Data excerpts

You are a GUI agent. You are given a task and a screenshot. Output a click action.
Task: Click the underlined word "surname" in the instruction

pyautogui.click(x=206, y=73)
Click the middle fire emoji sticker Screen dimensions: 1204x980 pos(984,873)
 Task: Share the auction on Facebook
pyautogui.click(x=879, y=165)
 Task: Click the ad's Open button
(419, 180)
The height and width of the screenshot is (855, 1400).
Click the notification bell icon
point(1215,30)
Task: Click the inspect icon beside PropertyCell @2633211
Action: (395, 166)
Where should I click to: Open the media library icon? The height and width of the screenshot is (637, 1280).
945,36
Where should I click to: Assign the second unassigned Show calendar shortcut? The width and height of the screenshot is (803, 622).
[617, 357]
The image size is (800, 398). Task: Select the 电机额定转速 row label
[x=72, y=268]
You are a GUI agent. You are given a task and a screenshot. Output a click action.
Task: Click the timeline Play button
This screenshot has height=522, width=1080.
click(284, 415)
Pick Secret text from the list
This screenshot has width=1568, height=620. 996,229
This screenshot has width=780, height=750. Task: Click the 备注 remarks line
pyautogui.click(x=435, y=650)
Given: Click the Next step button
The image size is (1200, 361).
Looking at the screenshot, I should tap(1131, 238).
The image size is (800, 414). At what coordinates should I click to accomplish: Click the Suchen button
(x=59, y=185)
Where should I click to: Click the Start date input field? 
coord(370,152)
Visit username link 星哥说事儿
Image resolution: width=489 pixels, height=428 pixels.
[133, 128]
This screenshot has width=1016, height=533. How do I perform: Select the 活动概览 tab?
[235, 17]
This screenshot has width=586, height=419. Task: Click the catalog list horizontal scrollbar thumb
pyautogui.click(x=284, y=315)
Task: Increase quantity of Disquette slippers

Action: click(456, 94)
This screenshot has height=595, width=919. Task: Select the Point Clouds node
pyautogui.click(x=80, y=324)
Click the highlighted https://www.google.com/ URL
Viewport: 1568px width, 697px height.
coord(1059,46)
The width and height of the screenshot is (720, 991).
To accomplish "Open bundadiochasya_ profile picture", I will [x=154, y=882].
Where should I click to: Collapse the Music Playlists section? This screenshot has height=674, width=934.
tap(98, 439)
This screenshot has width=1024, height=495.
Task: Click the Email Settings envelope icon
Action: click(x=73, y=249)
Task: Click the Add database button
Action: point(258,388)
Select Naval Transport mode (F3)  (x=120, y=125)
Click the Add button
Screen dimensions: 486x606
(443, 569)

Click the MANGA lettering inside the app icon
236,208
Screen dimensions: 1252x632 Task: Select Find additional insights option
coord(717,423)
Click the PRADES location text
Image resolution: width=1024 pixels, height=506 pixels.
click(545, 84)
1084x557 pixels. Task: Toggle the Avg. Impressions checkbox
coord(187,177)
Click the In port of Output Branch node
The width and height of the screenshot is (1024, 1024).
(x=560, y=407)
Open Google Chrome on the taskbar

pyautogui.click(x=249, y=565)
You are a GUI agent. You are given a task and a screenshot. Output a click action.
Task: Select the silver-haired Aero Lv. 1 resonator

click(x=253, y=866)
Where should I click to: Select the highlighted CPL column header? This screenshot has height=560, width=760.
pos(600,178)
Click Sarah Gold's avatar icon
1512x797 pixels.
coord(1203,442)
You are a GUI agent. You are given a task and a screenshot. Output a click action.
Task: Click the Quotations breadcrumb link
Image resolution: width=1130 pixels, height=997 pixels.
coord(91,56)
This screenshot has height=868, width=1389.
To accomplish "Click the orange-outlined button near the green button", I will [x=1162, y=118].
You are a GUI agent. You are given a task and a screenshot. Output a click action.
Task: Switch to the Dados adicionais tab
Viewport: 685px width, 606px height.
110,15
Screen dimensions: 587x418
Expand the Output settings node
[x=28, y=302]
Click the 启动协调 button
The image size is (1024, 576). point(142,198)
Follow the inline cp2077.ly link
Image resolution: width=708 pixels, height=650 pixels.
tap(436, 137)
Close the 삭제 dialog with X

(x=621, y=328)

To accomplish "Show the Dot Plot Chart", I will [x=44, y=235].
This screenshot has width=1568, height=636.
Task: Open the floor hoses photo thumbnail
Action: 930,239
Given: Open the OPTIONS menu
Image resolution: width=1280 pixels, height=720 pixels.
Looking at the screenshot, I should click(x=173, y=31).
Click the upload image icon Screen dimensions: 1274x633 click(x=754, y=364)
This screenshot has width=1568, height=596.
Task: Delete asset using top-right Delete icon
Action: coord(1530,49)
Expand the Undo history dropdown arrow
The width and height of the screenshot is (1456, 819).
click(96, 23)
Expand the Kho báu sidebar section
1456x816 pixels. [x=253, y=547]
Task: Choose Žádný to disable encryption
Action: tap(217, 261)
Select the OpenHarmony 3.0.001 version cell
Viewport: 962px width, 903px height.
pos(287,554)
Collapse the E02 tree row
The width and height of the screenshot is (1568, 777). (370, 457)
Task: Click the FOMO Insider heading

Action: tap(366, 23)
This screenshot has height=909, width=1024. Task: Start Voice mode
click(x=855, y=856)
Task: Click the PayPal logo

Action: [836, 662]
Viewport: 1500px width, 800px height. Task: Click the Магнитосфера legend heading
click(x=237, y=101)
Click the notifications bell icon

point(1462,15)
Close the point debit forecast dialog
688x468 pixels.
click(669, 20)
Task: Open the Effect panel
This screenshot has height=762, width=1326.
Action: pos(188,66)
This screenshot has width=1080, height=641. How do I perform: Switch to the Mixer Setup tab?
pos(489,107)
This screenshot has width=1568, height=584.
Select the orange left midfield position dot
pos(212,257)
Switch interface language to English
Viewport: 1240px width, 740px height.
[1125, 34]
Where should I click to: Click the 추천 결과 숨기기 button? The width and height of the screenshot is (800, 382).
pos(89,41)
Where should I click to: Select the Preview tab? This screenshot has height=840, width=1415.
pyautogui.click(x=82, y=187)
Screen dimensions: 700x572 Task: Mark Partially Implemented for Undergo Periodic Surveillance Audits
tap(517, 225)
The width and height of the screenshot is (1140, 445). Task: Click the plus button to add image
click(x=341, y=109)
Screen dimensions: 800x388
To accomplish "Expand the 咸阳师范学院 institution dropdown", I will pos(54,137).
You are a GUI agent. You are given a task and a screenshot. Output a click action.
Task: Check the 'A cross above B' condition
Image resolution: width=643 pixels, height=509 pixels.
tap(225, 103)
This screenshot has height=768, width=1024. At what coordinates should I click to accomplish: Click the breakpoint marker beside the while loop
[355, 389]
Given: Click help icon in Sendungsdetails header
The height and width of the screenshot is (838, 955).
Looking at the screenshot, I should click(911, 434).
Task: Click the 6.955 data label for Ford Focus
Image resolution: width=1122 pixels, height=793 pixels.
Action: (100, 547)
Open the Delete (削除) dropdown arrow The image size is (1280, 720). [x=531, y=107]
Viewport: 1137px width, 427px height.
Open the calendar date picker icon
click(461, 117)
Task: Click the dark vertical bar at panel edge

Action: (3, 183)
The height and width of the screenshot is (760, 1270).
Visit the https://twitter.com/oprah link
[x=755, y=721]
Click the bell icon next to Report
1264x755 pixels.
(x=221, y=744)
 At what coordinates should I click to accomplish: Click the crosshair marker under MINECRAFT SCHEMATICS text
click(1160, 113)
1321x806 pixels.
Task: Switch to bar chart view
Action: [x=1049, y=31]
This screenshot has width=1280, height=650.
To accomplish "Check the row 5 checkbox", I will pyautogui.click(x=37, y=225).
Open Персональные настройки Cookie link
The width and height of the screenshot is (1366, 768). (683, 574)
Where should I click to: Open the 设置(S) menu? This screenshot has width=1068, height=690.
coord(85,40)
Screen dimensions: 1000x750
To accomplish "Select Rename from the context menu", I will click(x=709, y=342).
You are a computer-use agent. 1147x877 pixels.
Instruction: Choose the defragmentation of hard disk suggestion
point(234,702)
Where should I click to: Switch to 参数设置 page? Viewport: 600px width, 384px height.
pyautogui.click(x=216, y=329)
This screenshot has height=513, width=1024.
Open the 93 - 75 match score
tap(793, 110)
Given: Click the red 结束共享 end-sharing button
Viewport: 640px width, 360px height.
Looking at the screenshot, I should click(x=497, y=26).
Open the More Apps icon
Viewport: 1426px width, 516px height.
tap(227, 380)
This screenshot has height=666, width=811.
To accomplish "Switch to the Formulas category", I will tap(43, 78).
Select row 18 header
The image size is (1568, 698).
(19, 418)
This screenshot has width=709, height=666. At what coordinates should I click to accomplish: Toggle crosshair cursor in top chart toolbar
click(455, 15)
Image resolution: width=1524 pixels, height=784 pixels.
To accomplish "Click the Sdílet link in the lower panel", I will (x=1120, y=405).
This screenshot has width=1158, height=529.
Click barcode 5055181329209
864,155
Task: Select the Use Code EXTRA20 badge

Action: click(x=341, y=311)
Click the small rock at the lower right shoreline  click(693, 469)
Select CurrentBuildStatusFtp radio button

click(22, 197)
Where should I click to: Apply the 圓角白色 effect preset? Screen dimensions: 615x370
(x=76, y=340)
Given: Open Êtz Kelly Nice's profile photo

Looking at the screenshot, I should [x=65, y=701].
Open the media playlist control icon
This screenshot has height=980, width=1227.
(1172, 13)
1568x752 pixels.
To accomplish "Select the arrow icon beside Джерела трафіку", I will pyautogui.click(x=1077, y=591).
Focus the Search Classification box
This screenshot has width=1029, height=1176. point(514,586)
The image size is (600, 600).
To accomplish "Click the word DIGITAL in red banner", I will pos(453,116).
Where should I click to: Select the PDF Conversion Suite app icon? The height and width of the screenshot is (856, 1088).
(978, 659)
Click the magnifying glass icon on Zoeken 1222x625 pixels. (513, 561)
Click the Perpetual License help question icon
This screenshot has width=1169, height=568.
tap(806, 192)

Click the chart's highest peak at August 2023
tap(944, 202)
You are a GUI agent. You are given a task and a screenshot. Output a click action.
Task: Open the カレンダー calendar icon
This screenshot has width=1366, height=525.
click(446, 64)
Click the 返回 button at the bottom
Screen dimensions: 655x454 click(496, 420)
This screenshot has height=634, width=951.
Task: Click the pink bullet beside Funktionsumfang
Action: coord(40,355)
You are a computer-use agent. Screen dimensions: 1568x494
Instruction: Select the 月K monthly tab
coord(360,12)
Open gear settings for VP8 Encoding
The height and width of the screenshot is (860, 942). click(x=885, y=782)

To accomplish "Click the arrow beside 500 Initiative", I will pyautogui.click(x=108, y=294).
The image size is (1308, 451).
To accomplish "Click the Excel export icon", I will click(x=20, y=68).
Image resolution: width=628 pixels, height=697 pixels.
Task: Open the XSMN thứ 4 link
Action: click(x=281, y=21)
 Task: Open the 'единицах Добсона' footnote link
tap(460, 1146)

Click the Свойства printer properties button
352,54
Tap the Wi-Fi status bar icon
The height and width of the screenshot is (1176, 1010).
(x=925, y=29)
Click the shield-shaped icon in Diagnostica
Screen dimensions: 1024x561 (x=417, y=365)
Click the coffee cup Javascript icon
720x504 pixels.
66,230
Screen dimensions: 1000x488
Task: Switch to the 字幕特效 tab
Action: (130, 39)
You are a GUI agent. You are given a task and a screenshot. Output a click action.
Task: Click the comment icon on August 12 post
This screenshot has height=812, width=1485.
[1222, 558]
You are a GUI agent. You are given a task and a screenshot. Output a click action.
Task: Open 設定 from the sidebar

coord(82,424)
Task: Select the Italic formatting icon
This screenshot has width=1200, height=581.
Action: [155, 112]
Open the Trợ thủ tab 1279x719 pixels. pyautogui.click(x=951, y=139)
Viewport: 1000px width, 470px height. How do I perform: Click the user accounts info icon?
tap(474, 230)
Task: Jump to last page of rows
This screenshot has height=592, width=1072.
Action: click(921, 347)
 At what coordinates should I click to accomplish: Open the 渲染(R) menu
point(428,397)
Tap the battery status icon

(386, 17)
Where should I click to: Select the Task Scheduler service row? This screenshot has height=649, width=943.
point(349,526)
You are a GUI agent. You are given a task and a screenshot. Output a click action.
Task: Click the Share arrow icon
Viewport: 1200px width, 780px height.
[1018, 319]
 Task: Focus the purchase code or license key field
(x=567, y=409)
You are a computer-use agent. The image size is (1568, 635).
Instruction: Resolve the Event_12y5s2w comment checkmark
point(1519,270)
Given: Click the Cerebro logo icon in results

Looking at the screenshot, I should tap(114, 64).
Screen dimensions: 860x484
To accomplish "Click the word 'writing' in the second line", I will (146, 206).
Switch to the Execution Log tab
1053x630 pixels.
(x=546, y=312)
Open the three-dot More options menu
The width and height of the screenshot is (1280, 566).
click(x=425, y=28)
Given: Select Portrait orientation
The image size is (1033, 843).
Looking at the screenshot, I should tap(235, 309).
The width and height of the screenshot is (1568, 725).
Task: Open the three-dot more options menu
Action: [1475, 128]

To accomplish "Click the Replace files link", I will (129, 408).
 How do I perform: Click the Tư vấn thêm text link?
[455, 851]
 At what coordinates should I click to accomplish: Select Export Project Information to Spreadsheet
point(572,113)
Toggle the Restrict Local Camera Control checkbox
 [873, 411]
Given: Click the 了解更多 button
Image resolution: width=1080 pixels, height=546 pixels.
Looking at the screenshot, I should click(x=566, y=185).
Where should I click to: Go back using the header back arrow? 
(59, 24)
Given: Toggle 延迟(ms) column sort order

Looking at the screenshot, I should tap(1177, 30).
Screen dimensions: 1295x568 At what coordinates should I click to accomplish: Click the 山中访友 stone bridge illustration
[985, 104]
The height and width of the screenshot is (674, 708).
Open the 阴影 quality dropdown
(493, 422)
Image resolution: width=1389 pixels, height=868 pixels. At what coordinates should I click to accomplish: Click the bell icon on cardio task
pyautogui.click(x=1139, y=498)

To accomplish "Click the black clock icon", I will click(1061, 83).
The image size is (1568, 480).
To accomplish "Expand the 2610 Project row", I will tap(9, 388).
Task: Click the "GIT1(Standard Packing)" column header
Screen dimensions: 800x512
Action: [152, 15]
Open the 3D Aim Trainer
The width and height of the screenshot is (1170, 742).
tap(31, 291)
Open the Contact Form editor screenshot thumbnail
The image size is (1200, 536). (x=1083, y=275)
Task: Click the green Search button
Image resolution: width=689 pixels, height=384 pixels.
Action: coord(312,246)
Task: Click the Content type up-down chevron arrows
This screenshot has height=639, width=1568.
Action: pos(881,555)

→ TASK TO CARRY OUT:
When you reach the line holding "This screenshot has height=812, width=1485." in the records above, begin reproducing exactly, stop after the line holding "Given: Select Portrait orientation", and output nothing else.

→ ANSWER TO THIS EXERCISE:
This screenshot has height=812, width=1485.
[1222, 558]
You are a GUI agent. You are given a task and a screenshot. Output a click action.
Task: Open 設定 from the sidebar

coord(82,424)
Task: Select the Italic formatting icon
This screenshot has width=1200, height=581.
Action: [155, 112]
Open the Trợ thủ tab 1279x719 pixels. pyautogui.click(x=951, y=139)
Viewport: 1000px width, 470px height. How do I perform: Click the user accounts info icon?
tap(474, 230)
Task: Jump to last page of rows
This screenshot has height=592, width=1072.
Action: click(921, 347)
 At what coordinates should I click to accomplish: Open the 渲染(R) menu
point(428,397)
Tap the battery status icon

(386, 17)
Where should I click to: Select the Task Scheduler service row? This screenshot has height=649, width=943.
point(349,526)
You are a GUI agent. You are given a task and a screenshot. Output a click action.
Task: Click the Share arrow icon
Viewport: 1200px width, 780px height.
[1018, 319]
 Task: Focus the purchase code or license key field
(x=567, y=409)
You are a computer-use agent. The image size is (1568, 635).
Instruction: Resolve the Event_12y5s2w comment checkmark
point(1519,270)
Given: Click the Cerebro logo icon in results

Looking at the screenshot, I should tap(114, 64).
Screen dimensions: 860x484
To accomplish "Click the word 'writing' in the second line", I will (146, 206).
Switch to the Execution Log tab
1053x630 pixels.
(x=546, y=312)
Open the three-dot More options menu
The width and height of the screenshot is (1280, 566).
click(x=425, y=28)
Given: Select Portrait orientation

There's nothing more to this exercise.